▸ EXERCISE PROMPT
Drop every image, then reproduce the data exactly as given.

▸ GIVEN ENTRIES

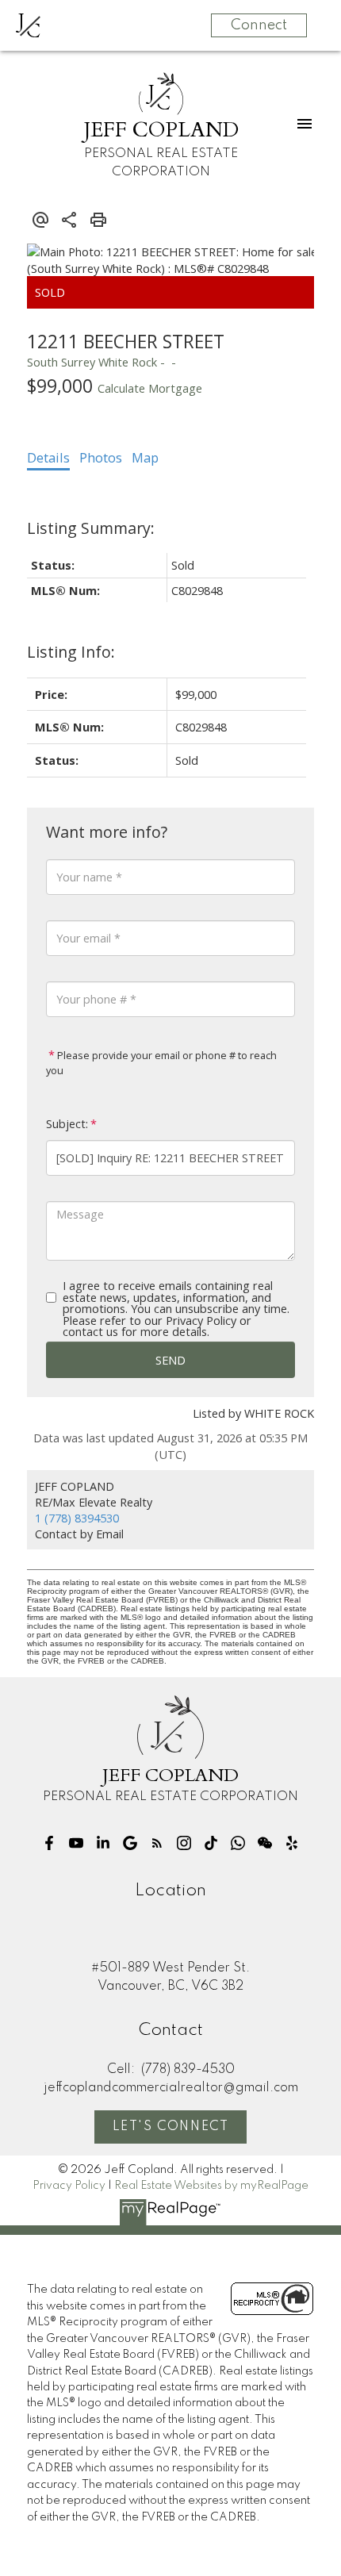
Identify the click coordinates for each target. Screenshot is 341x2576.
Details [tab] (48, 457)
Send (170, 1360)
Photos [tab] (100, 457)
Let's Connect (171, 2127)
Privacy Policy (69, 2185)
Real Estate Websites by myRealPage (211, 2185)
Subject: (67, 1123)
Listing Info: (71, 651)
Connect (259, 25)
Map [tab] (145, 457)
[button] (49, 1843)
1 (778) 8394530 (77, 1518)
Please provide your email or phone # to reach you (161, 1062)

▸ RESULT FOR THIS EXERCISE
Identify the click coordinates for each target. Screenshot is 341x2576.
Details [tab] (48, 457)
Send (170, 1360)
Photos [tab] (100, 457)
Let's Connect (171, 2127)
Privacy Policy (69, 2185)
Real Estate Websites by myRealPage (211, 2185)
Subject: (67, 1123)
Listing Info: (71, 651)
Connect (259, 25)
Map [tab] (145, 457)
[button] (49, 1843)
1 (778) 8394530 (77, 1518)
Please provide your email or phone # to reach you (161, 1062)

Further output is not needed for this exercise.